## TASK BRIEF:
No pictures belong in the copy. Set down exactly the lines from the one that contains "1014x1000 pixels." through the end of the data.
┄┄┄┄┄┄
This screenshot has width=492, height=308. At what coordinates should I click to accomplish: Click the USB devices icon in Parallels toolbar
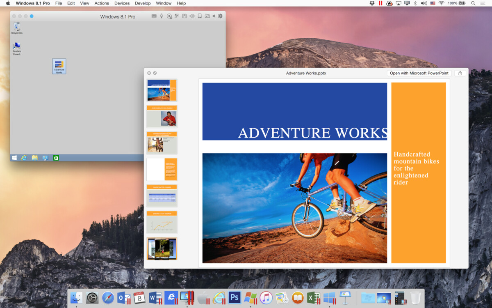[161, 16]
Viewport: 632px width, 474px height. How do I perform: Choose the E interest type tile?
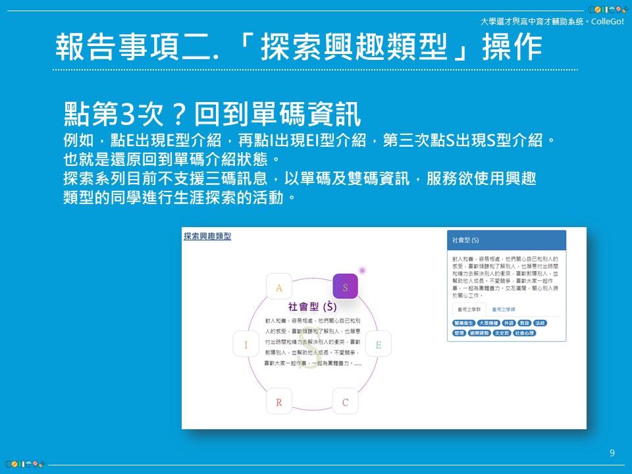point(378,344)
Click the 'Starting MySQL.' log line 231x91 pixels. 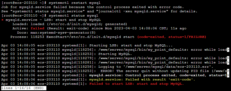pyautogui.click(x=115, y=54)
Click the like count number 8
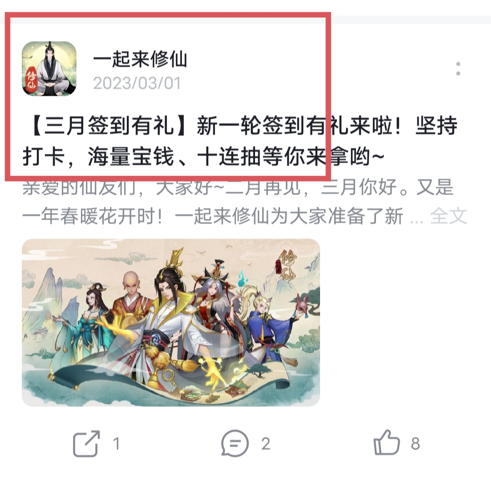The height and width of the screenshot is (482, 491). click(x=415, y=444)
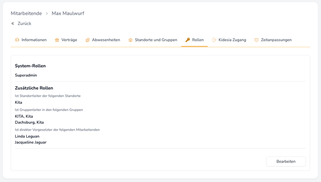Click the Zeitanpassungen tab icon

click(x=256, y=40)
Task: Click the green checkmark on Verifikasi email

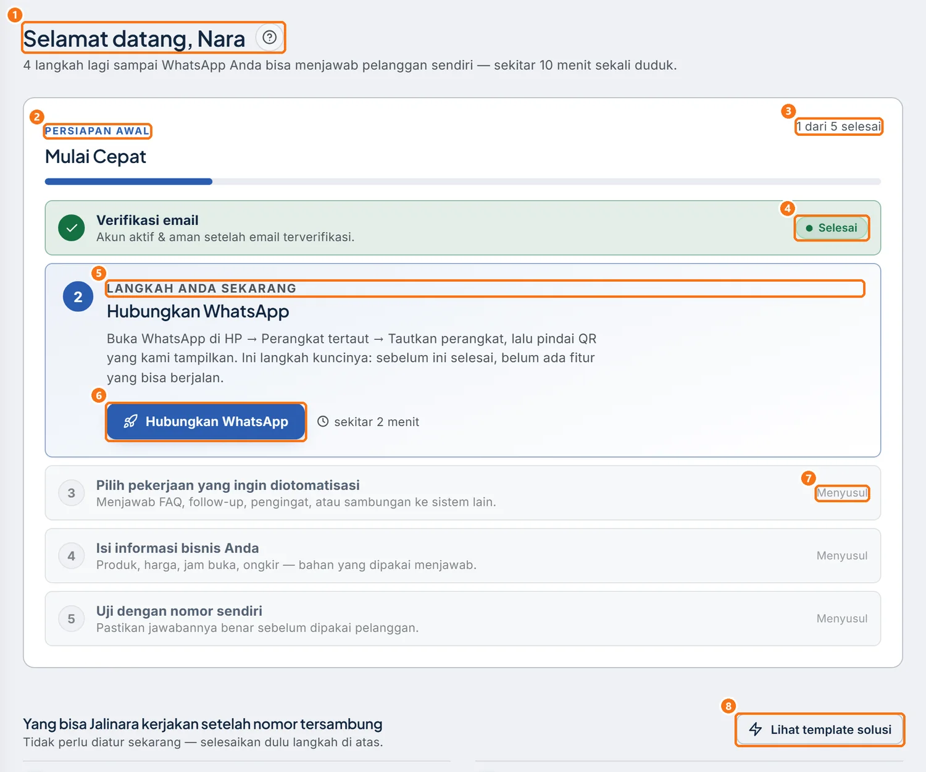Action: click(72, 228)
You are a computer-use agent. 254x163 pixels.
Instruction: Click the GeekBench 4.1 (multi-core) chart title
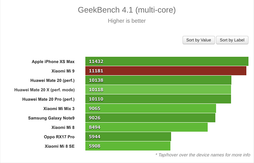pyautogui.click(x=127, y=10)
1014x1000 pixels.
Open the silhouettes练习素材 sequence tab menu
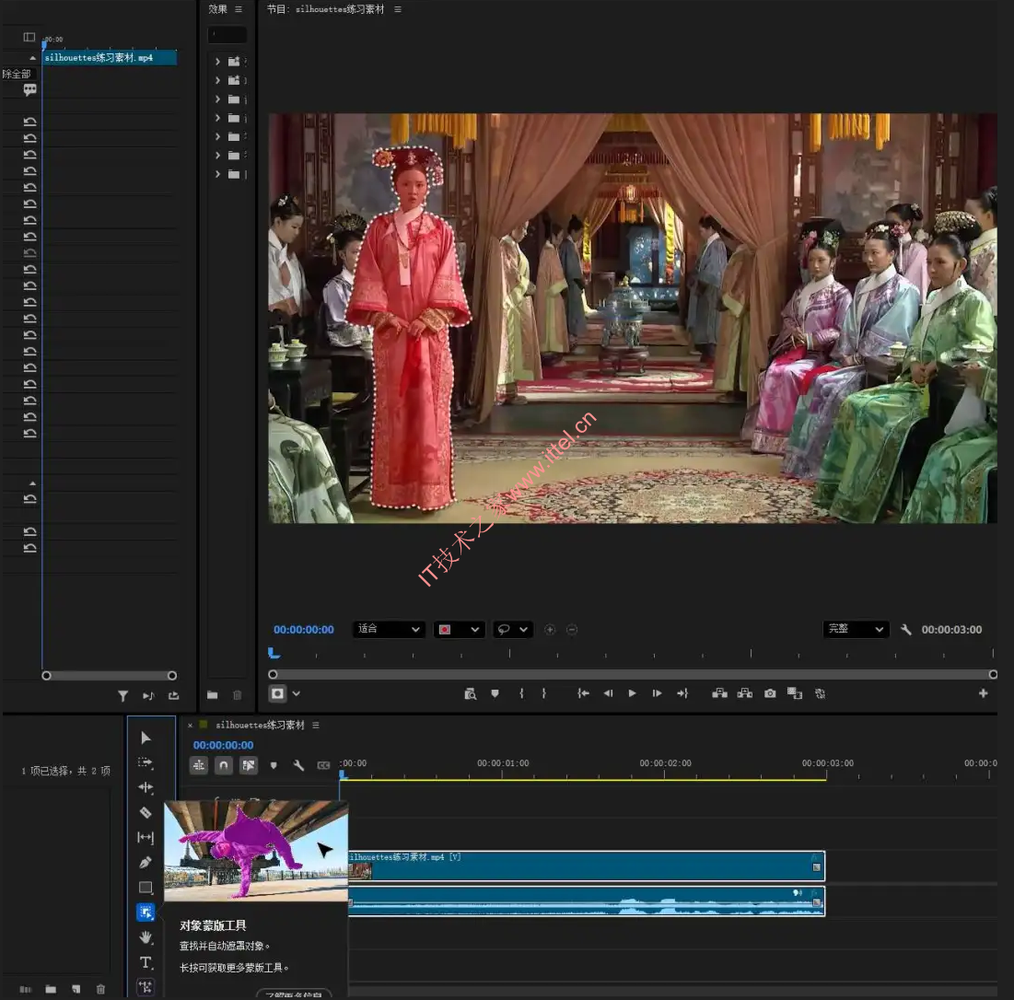click(316, 726)
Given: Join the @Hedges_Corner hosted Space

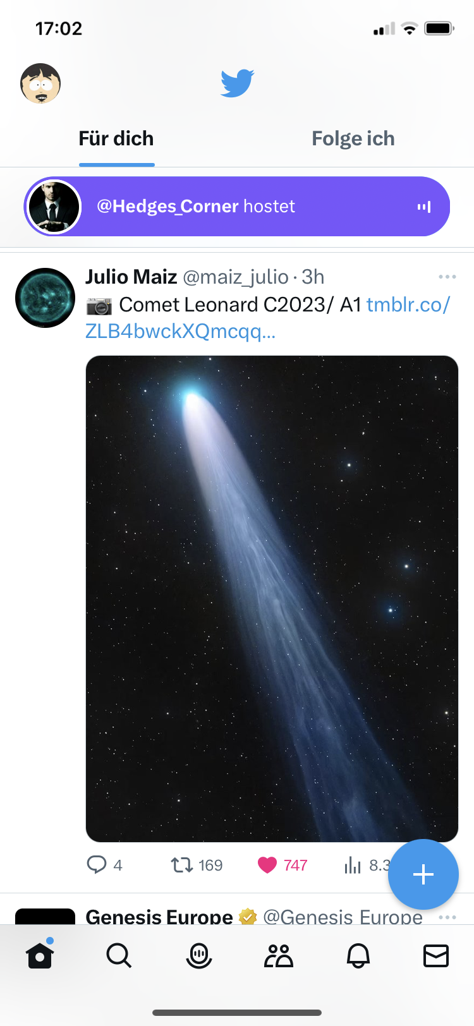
┄┄┄┄┄┄
## ANSWER SPACE:
1014x1000 pixels.
Open the silhouettes练习素材 sequence tab menu
click(316, 726)
Given: Join the @Hedges_Corner hosted Space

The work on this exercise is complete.